[Saved data entries]
---*---
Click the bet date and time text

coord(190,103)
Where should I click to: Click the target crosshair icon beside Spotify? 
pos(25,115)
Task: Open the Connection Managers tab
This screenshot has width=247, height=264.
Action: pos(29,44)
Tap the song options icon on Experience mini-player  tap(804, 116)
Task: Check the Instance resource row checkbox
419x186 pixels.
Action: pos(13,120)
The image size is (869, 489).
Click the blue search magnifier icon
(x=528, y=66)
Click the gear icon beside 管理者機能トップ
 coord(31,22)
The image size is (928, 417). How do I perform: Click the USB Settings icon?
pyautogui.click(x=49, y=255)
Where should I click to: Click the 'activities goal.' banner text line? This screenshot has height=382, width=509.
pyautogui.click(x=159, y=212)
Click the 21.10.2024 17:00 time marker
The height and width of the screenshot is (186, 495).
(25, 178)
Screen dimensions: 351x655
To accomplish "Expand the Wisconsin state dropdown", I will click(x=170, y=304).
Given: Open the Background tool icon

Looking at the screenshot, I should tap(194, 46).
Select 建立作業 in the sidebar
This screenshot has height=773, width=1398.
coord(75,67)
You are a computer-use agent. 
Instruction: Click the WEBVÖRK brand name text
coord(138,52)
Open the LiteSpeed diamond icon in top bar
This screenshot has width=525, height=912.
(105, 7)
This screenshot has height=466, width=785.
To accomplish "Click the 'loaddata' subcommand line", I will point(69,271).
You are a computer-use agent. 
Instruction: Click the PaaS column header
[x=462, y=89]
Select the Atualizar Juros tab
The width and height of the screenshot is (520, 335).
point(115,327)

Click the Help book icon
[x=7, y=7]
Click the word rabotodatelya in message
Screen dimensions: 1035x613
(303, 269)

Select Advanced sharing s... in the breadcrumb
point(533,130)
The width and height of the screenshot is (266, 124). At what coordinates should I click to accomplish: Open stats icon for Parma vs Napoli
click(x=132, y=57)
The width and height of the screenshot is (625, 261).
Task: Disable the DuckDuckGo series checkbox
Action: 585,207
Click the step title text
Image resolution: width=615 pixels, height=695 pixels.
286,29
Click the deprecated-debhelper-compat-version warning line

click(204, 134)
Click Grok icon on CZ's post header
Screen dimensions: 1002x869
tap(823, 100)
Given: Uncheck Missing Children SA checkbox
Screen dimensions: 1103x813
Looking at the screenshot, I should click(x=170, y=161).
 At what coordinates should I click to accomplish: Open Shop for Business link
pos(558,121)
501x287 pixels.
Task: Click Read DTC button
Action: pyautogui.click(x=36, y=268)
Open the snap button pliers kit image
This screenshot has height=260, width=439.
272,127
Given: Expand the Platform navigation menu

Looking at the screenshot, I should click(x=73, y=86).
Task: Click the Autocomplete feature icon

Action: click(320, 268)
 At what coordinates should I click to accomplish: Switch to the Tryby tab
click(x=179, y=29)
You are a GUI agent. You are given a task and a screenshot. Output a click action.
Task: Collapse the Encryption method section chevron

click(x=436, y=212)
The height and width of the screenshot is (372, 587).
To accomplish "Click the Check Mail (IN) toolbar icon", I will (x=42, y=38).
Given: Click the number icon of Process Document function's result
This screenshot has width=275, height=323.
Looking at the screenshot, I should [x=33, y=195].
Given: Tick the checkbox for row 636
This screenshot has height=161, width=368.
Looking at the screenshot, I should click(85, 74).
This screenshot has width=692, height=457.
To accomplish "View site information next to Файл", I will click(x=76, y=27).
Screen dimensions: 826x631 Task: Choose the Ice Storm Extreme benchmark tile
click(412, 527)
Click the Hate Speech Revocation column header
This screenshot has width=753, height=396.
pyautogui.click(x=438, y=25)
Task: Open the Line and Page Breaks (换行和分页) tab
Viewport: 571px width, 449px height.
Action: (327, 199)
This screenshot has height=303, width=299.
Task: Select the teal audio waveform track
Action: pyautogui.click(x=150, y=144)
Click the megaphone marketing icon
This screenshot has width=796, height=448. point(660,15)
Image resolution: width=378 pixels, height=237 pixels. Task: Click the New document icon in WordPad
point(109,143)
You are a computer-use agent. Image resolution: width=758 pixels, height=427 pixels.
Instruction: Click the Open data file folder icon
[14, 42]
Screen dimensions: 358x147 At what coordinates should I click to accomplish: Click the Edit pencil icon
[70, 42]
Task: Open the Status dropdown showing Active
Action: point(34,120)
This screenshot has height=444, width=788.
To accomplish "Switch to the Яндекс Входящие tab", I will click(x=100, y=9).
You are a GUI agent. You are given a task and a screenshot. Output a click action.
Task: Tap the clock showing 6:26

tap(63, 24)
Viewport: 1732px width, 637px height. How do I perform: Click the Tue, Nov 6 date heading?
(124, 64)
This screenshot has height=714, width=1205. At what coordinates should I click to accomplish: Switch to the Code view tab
---*---
• Task statement: Every entry in the data should be returned exactly.

• Response for this exercise:
Click the bet date and time text

coord(190,103)
Where should I click to: Click the target crosshair icon beside Spotify? 
pos(25,115)
Task: Open the Connection Managers tab
This screenshot has width=247, height=264.
Action: pos(29,44)
Tap the song options icon on Experience mini-player  tap(804, 116)
Task: Check the Instance resource row checkbox
419x186 pixels.
Action: pos(13,120)
The image size is (869, 489).
Click the blue search magnifier icon
(x=528, y=66)
Click the gear icon beside 管理者機能トップ
 coord(31,22)
The image size is (928, 417). How do I perform: Click the USB Settings icon?
pyautogui.click(x=49, y=255)
Where should I click to: Click the 'activities goal.' banner text line? This screenshot has height=382, width=509.
pyautogui.click(x=159, y=212)
Click the 21.10.2024 17:00 time marker
The height and width of the screenshot is (186, 495).
(25, 178)
Screen dimensions: 351x655
To accomplish "Expand the Wisconsin state dropdown", I will click(x=170, y=304).
Given: Open the Background tool icon

Looking at the screenshot, I should tap(194, 46).
Select 建立作業 in the sidebar
This screenshot has height=773, width=1398.
coord(75,67)
You are a computer-use agent. 
Instruction: Click the WEBVÖRK brand name text
coord(138,52)
Open the LiteSpeed diamond icon in top bar
This screenshot has width=525, height=912.
(105, 7)
This screenshot has height=466, width=785.
To accomplish "Click the 'loaddata' subcommand line", I will point(69,271).
You are a computer-use agent. 
Instruction: Click the PaaS column header
[x=462, y=89]
Select the Atualizar Juros tab
The width and height of the screenshot is (520, 335).
point(115,327)

Click the Help book icon
[x=7, y=7]
Click the word rabotodatelya in message
Screen dimensions: 1035x613
(303, 269)

Select Advanced sharing s... in the breadcrumb
point(533,130)
The width and height of the screenshot is (266, 124). At what coordinates should I click to accomplish: Open stats icon for Parma vs Napoli
click(x=132, y=57)
The width and height of the screenshot is (625, 261).
Task: Disable the DuckDuckGo series checkbox
Action: 585,207
Click the step title text
Image resolution: width=615 pixels, height=695 pixels.
286,29
Click the deprecated-debhelper-compat-version warning line

click(204, 134)
Click Grok icon on CZ's post header
Screen dimensions: 1002x869
tap(823, 100)
Given: Uncheck Missing Children SA checkbox
Screen dimensions: 1103x813
Looking at the screenshot, I should click(x=170, y=161).
 At what coordinates should I click to accomplish: Open Shop for Business link
pos(558,121)
501x287 pixels.
Task: Click Read DTC button
Action: pyautogui.click(x=36, y=268)
Open the snap button pliers kit image
This screenshot has height=260, width=439.
272,127
Given: Expand the Platform navigation menu

Looking at the screenshot, I should click(x=73, y=86).
Task: Click the Autocomplete feature icon

Action: click(320, 268)
 At what coordinates should I click to accomplish: Switch to the Tryby tab
click(x=179, y=29)
You are a GUI agent. You are given a task and a screenshot. Output a click action.
Task: Collapse the Encryption method section chevron

click(x=436, y=212)
The height and width of the screenshot is (372, 587).
To accomplish "Click the Check Mail (IN) toolbar icon", I will (x=42, y=38).
Given: Click the number icon of Process Document function's result
This screenshot has width=275, height=323.
Looking at the screenshot, I should [x=33, y=195].
Given: Tick the checkbox for row 636
This screenshot has height=161, width=368.
Looking at the screenshot, I should click(85, 74).
This screenshot has width=692, height=457.
To accomplish "View site information next to Файл", I will click(x=76, y=27).
Screen dimensions: 826x631 Task: Choose the Ice Storm Extreme benchmark tile
click(412, 527)
Click the Hate Speech Revocation column header
This screenshot has width=753, height=396.
pyautogui.click(x=438, y=25)
Task: Open the Line and Page Breaks (换行和分页) tab
Viewport: 571px width, 449px height.
Action: (327, 199)
This screenshot has height=303, width=299.
Task: Select the teal audio waveform track
Action: pyautogui.click(x=150, y=144)
Click the megaphone marketing icon
This screenshot has width=796, height=448. point(660,15)
Image resolution: width=378 pixels, height=237 pixels. Task: Click the New document icon in WordPad
point(109,143)
You are a computer-use agent. Image resolution: width=758 pixels, height=427 pixels.
Instruction: Click the Open data file folder icon
[14, 42]
Screen dimensions: 358x147 At what coordinates should I click to accomplish: Click the Edit pencil icon
[70, 42]
Task: Open the Status dropdown showing Active
Action: point(34,120)
This screenshot has height=444, width=788.
To accomplish "Switch to the Яндекс Входящие tab", I will click(x=100, y=9).
You are a GUI agent. You are given a task and a screenshot. Output a click action.
Task: Tap the clock showing 6:26

tap(63, 24)
Viewport: 1732px width, 637px height. How do I perform: Click the Tue, Nov 6 date heading?
(124, 64)
This screenshot has height=714, width=1205. At what coordinates should I click to accomplish: Switch to the Code view tab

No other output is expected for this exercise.